一般的な支援は、役所の窓口での申し込みが必要。しかし、仕事の掛け持ちで平日の窓口に行く余裕がなかったり、支援場所に行くための交通費を出す余裕がなかったりするケースも見られます。
LINE申し込みがOKで、各家庭に直接配達を行うこども宅食は、物理的な制約に縛られません。申し込みのハードルが低い支援として必要とされています。
こども宅食には、心理的な障壁を低くするというメリットもあります。「生活は苦しいけれど支援を受けるのは申し訳ない」、「支援を受けることを人に知られたくない」といった心理的な障壁から、一般的な支援がなかなか利用できないことも。
LINEを通じての相談ができるこども宅食は、人に知られる可能性が少ないというメリットが。また、配達でのやりとりで接点を持つことで、宅食以外の支援に繋げられる可能性もあります。
こども宅食に参加したい場合は、文京区のこども宅食の公式ホームページを通じて寄付をしてみましょう。現金の寄付や、法人限定ですが食品の寄付を行うことができます。
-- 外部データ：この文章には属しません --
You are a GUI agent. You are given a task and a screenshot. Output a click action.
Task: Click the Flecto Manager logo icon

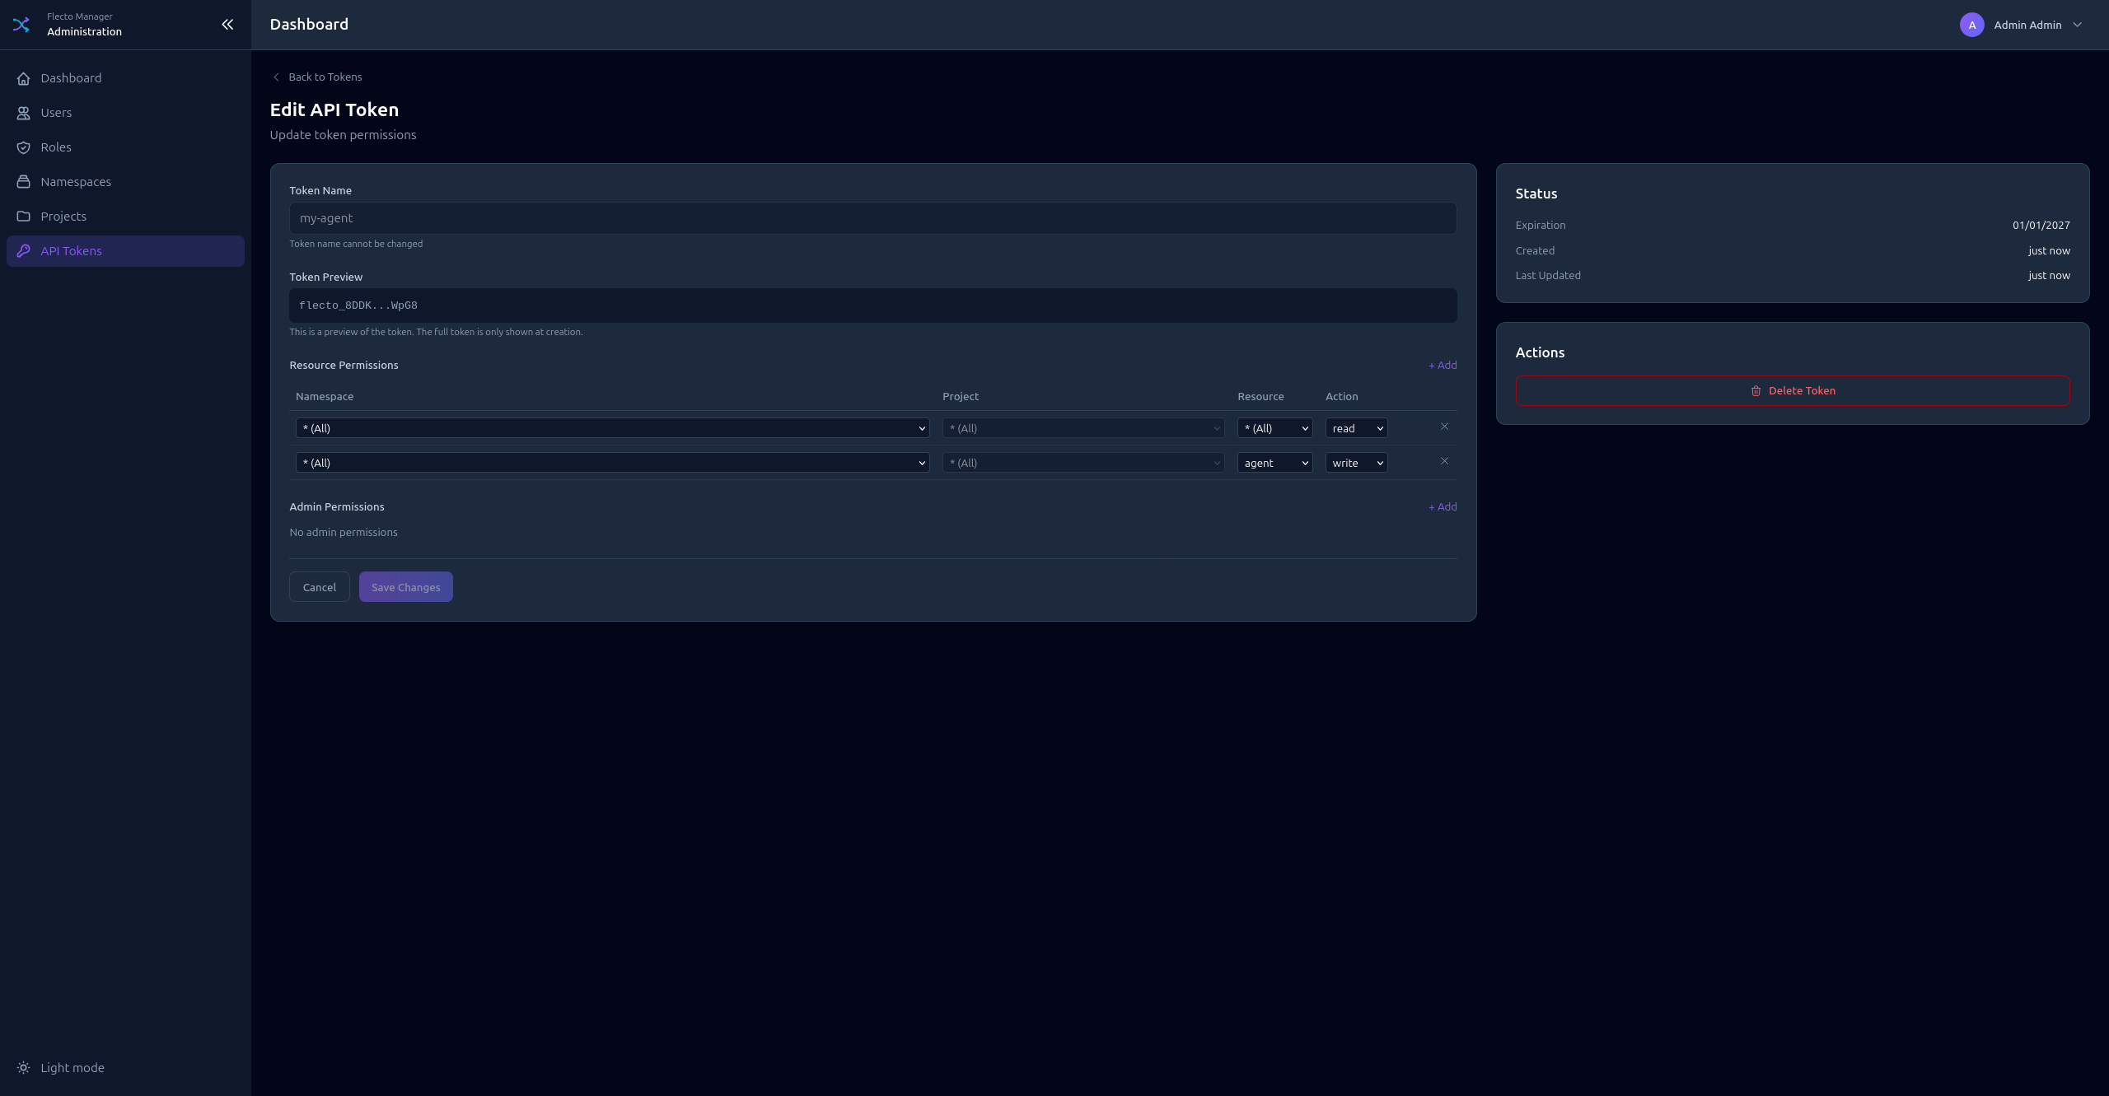pos(21,25)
また、「こども宅食応援団」のホームページで寄付するのも一つ。「こども宅食応援団」とは、全国各地でこども宅食事業を実施できるよう、地域に合わせた支援を提供するために設立された団体です。「こども宅食応援団」でもふるさと納税による寄付を受け付けているので、活用してみてください。
こども宅食には、事業を実施するという形で参加することも可能です。全国各地に試みが広がるようになったとは言え、まだまだこども宅食がない地域も存在します。
「こども宅食応援団」のホームページでは、事業に関心を持っている方のためのサポートを受けることも可能。事業のための関連資料がダウンロードできるので、実施のために活用してみましょう。
こども宅食の取り組みは、全国でもニーズが拡大しています。寄付を通して応援することも大切ですが、取り組みを紹介することから始めるのも大きな意味を持ちます。
FacebookやInstagram、TwitterといったSNSでフォローしたりシェアしたりするのも立派な応援の一つ。自分に出来る形で、取り組みを応援していってみましょう。